Firstly below is a video showing you “how to perform the slump test maneuver”.

The Step by Step Procedure

As you can see from the video above that the way to perform a correct slump test procedure is:

  1. You must be seated,
  2. Hands behind your back,
  3. Slump forward from your chest as far as you can,
  4. Then bend (flex) your neck forward to your chest,
  5. Lift (extend) one leg up with your toes pointing towards you.

There you go, now you know how to perform the a slump test for back pain.

What Does It Mean?

It is loosely a “sciatica test” or, medically speaking, a “lumbar neural tension test”, which means a health test that stretches the lower back nerves.

A positive slump test is when you feel the same pain going down your leg or if the back pain is made worse.

A negative slump test is when you feel no low back pain or pain going into in the leg, just normal muscle tightness.

The way it works is that the leaning forward position when seated, and then moving the leg puts pressure on the lumbar discs in our spines and stretches the sciatic nerve in the leg.

Your doctor will test to see if you have any back pain with the movement. If it is possible to reproduce where your back pain is doing the move. If you get the pain going into your buttock, down the back of the thigh and into your calf doing this test.

That is why the slump test is used to put pressure on the sciatic nerve to test for sciatica coming from a lumbar disc herniation or bulge.

So it can be used to test for a pinched nerve coming from you lower back.

In medical research it has also been found that sensitivity and specificity for the slump test is very good.

Actually a recent study confirmed the slump test was possibly better than the straight leg raise test for diagnosing pain from a lumbar disc herniation.

This physical examination test can also be called a peripheral nerve entrapment test sensitive for a lumbar radiculopathy.

Now How To Help Yourself

It is possible to use the slump test movement to help relive your sore leg symptoms.

The nice thing about the slump test is that if it is sciatica symptoms that you are experiencing from a trapped nerve in the lower back then you can try release the nerve pain in you chair now.
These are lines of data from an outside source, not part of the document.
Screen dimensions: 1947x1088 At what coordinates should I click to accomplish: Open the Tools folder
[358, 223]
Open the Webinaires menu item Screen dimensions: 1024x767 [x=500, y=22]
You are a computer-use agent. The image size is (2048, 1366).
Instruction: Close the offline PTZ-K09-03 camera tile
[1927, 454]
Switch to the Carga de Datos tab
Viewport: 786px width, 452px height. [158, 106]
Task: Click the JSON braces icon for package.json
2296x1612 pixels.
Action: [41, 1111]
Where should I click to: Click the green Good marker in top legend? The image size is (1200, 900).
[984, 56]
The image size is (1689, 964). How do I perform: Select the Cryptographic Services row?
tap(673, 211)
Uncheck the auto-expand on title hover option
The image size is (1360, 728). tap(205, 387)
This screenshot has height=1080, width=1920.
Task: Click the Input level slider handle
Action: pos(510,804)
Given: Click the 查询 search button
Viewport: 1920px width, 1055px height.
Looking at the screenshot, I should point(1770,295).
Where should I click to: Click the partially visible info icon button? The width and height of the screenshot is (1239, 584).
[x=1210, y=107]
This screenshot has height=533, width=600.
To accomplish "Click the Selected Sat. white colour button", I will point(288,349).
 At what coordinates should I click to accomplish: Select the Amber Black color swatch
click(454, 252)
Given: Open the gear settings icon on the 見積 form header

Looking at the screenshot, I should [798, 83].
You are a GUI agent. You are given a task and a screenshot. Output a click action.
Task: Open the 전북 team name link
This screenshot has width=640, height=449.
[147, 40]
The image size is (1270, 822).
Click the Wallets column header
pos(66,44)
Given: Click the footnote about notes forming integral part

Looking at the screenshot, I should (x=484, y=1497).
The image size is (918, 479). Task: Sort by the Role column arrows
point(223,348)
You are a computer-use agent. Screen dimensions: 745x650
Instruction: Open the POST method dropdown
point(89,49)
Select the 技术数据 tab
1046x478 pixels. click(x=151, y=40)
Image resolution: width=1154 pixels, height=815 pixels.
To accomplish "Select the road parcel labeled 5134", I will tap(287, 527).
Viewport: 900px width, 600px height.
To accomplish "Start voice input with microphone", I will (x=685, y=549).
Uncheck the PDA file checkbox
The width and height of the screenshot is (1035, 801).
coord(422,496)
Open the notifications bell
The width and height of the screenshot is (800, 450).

You might also feel you have tight hamstrings from sitting all day, then this can help ease the tightness.

Doing the slump manoeuvre could give you some much needed ache and pain relief.

Again, I know that if you do the test properly you will feel the pain, but doing it gently can also help release the leg pain via a mechanism called nerve mobilisation.

Nerve mobilisation is also called nerve flossing and is used to help lubricate a nerve along its pathway. In this case the sciatic nerve from the spine along its route all the way to the toes.

I’m talking about using this as a treatment tool in a case where the disc is not an overt herniation squeezing a nerve root as it tries to leave the tiny intervertebral hole on the side of the spine. There is some irritation to the nerves from poor low back posture and I have said already how backs don’t like to be bent forward too long.

Now to show you how to try help yourself.

  • Slowly follow the slump test procedure mentioned above,
  • However, I would do this without the neck flexion,
  • If you feel too much pain, don’t push so hard,
  • Try not bending your foot towards you which should let some pain go,
  • Sometimes gently straightening you leg out repeatedly, whilst sitting, can help mobilize the nerve,
  • Repeated motion can take some of the nerve entrapment pain feeling away and leave the back of the thigh feeling better.

I hope you have enjoyed learning what is a the slump test and hopefully you now understand why your doctor or chiropractor may have done this health examination on you to rule in or out a disc herniation causing your back or leg pain.

Further Reading:

  1. Majlesi J, Togay H, Unalan H, Toprak S. The sensitivity and specificity of the Slump and the Straight Leg Raising tests in patients with lumbar disc herniation. J Clin Rheumatol. 2008 Apr;14(2):87-91.